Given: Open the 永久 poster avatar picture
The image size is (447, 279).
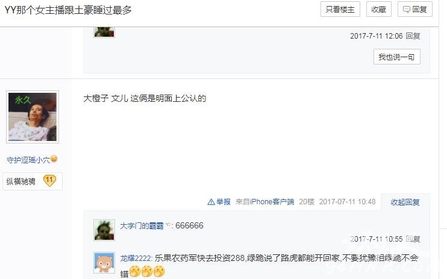Looking at the screenshot, I should 33,117.
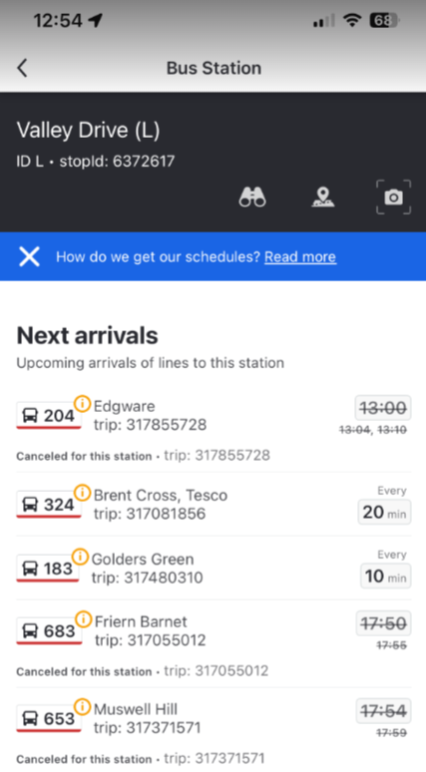The height and width of the screenshot is (772, 426).
Task: Select the 204 bus line badge
Action: 49,416
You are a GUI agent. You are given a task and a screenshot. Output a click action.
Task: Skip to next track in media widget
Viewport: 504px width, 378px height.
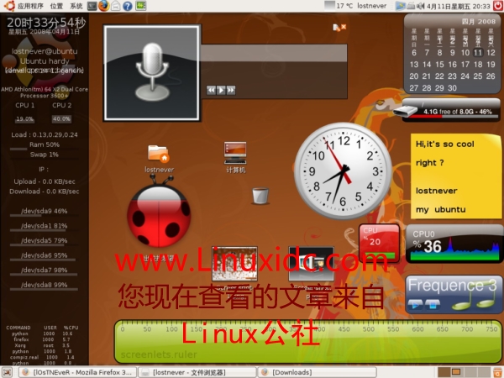(x=230, y=89)
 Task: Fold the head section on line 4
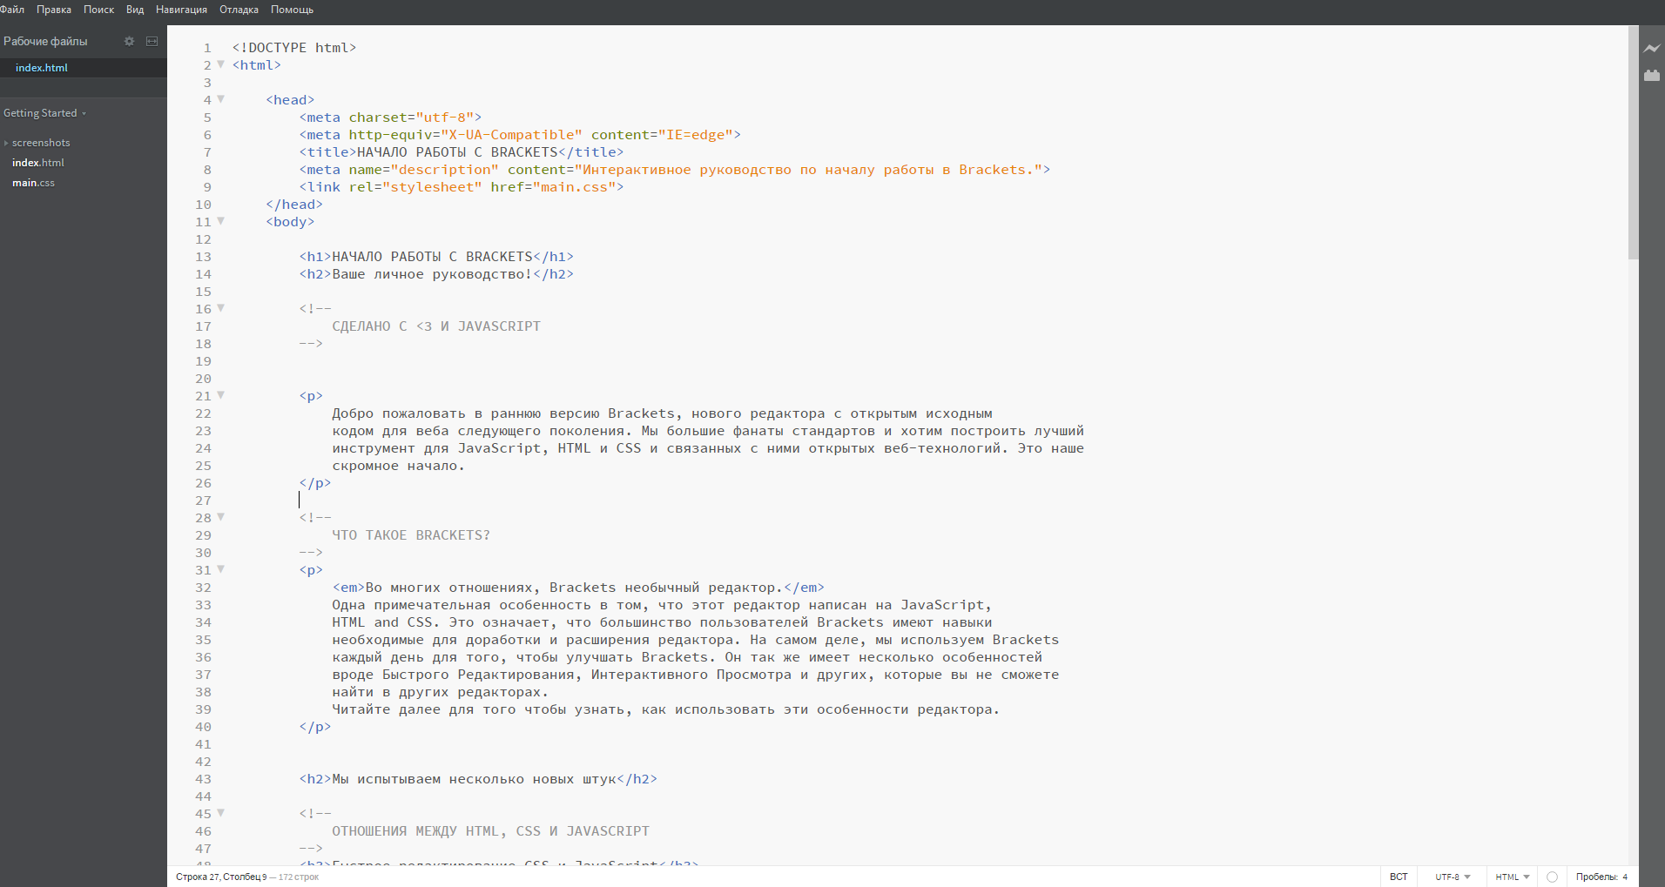pyautogui.click(x=221, y=99)
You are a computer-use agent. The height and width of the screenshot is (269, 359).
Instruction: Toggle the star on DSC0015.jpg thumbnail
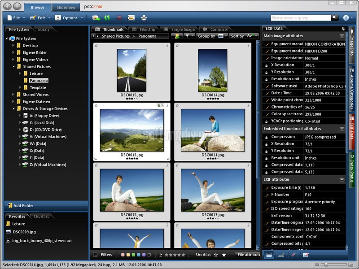[x=96, y=46]
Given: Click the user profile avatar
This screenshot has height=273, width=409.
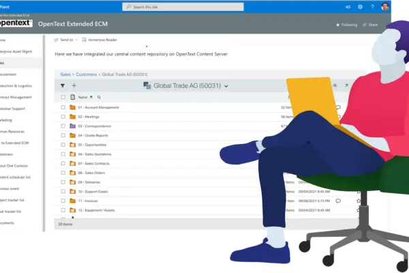Looking at the screenshot, I should tap(386, 6).
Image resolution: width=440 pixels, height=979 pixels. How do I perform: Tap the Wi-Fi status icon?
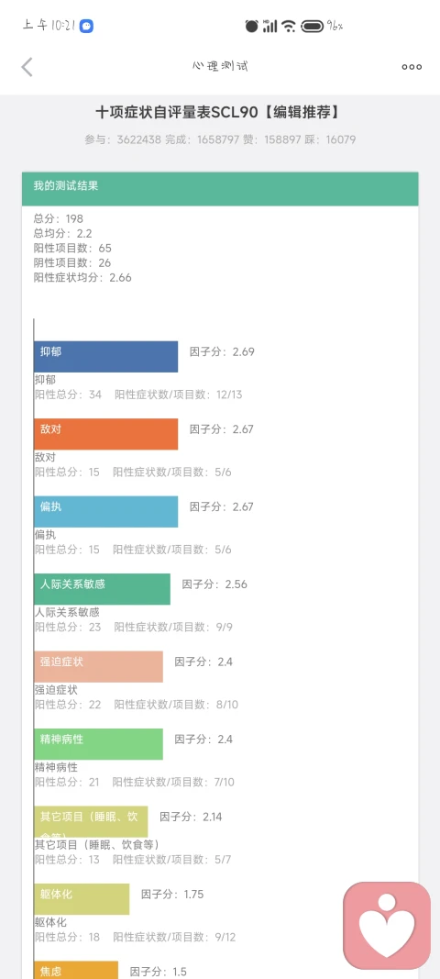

◆ ◆ ◆ ◆

### INSTRUCTIONS TO FOLLOW
Your reply should be the entries above, repeated exactly and free of pictures.

### OUTPUT
Given: Open the 永久 poster avatar picture
The image size is (447, 279).
Looking at the screenshot, I should 33,117.
The height and width of the screenshot is (772, 426).
Task: Select the 204 bus line badge
Action: 49,416
You are a GUI agent. You are given a task and a screenshot. Output a click action.
Task: Skip to next track in media widget
Viewport: 504px width, 378px height.
(x=230, y=89)
 Task: Fold the head section on line 4
pyautogui.click(x=221, y=99)
You are a computer-use agent. The height and width of the screenshot is (269, 359).
Instruction: Toggle the star on DSC0015.jpg thumbnail
[x=96, y=46]
Given: Click the user profile avatar
This screenshot has height=273, width=409.
Looking at the screenshot, I should tap(386, 6).
Image resolution: width=440 pixels, height=979 pixels. How do I perform: Tap the Wi-Fi status icon?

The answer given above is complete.